Effect of D-ribose supplementation on delayed onset muscle soreness induced by plyometric exercise in college students

Wei Cao, Junqiang Qiu, Tianwei Cai, Longyan Yi, Dan Benardot, and Menghui  Zou 

 In this study, the effect of D-ribose supplementation on delayed onset muscle soreness or  DOMS was examined. In the experiment, 21 untrained male college students performed a lower limb plyometric exercise session to induce DOMS. Then, the subjects were placed randomly into  

the D-ribose group and the placebo group to guarantee equivalent body mass index and muscle  soreness. The students performed the same exercise session after a 14-day recovery period but  this time with the D-ribose group ingesting a certain amount of a solution containing D-ribose.  

The results indicated that in the D-ribose group, after the second exercise session, muscle  soreness was significantly lower than was experienced in the first exercise session. In  conclusion, this study suggested that the supplementation of D-ribose may induce alleviation in  the human population when exercise-induced delayed onset muscle soreness occurs.  


D-ribose ameliorates cisplatin-induced nephrotoxicity by inhibiting renal inflammation in mice

Masaaki Ueki , Masaki Ueno, Jun Morishita, and Nobuhiro Maekawa 

Researchers conducted this study to determine the protective effects of D-ribose on  cisplatin-induced nephrotoxicity. One of the most potent chemotherapeutic drugs, Cisplatin, can  produce side effects such as toxicity in the kidneys or nephrotoxicity. D-ribose, found in all  living cells, has anti-inflammatory effects in renal ischemia/reperfusion injury. In the test, 48  mice were divided into four groups: cisplatin, control, cisplatin + ribose, and ribose. Researchers  measured a variety of things: serum and renal tumor necrosis factor- a; renal monocyte  chemoattractant protein concentrations by enzyme associated immunosorbent assay; renal  expression of intercellular adhesion molecule by real-time polymerase chain reaction; serum  blood urea nitrogen and creatinine; and histological changes.
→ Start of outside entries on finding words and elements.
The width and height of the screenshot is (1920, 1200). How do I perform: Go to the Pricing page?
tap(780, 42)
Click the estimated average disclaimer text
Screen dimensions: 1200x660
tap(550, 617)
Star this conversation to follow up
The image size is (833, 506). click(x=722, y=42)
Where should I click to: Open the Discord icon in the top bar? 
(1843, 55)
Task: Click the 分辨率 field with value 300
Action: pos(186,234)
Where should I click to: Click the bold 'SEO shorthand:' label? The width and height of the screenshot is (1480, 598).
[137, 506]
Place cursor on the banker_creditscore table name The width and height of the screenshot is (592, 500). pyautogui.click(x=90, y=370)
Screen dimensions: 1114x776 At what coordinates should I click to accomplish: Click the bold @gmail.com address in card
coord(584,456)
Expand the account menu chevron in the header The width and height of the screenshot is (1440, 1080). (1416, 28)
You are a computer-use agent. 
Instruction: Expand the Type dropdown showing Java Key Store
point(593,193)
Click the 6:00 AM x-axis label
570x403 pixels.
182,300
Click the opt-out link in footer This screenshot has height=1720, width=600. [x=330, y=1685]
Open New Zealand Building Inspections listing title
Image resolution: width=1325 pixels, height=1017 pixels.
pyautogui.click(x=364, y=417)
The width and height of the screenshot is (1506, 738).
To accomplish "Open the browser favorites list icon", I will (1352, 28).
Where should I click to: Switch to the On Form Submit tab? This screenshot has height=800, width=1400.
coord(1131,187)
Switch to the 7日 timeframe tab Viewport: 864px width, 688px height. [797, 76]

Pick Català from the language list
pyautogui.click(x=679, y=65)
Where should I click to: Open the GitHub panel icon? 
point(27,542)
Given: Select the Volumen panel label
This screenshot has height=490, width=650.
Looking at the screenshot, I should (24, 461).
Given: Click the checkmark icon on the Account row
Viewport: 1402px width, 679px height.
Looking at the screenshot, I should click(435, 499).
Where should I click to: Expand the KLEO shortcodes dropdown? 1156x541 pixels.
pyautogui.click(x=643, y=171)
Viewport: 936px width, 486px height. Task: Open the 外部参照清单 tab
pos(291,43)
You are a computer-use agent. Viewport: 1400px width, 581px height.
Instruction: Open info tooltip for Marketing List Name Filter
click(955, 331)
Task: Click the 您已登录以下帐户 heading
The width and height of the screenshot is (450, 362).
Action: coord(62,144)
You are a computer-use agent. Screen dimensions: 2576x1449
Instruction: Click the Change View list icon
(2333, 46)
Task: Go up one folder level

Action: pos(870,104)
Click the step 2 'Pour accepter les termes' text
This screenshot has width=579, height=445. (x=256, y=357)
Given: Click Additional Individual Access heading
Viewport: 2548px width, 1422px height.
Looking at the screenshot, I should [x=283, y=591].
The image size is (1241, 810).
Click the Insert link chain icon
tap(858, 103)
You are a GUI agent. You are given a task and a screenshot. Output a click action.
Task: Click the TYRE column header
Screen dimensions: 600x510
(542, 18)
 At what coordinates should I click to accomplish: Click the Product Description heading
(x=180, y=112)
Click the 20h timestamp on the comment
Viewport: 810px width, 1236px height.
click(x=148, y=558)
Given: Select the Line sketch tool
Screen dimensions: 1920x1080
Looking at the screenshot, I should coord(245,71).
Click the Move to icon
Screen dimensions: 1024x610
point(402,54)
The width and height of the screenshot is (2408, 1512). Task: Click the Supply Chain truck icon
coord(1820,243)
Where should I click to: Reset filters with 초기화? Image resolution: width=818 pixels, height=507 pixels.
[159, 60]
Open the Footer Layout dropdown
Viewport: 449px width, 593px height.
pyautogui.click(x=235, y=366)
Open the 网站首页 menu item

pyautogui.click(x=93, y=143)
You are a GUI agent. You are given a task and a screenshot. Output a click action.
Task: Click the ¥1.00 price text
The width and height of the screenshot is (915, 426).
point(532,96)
In the end, cisplatin-induced renal  dysfunction and renal tubular necrosis were reduced in value by D-ribose treatment. For the  treatment of cisplatin-induced nephrotoxicity, D-ribose may be a new therapeutic contender.  


Potential Clinical Benefits of D-ribose in Ischemic Cardiovascular Disease

Linda M Shecterle, Kathleen R Terry, and John A St. Cyr 

 Following, pre-clinical studies, D-ribose could play an important role in improving  myocardial energy levels and function in the area of ischemic cardiovascular diseases. To  maintain cell integrity and function, all cells require adequate adenosine triphosphate (ATP)  levels. Myocardial ischemia produces low levels of ATP which can alter normal function and  cellular energy. In pre-clinical and in-pilot studies, D-ribose, following ischemia conditions, has  been shown to enhance the recovery of ATP levels and help to improve left ventricular diastolic  dysfunction. D-ribose has demonstrated to have potential clinical benefits for acute and chronic  myocardial iscehmia conditions: helping congestive heart failure, identifying hibernating  myocardium, and during cardiovascular surgery. Further investigation is required into the effect  D-ribose has on ischemic cardiovascular disease.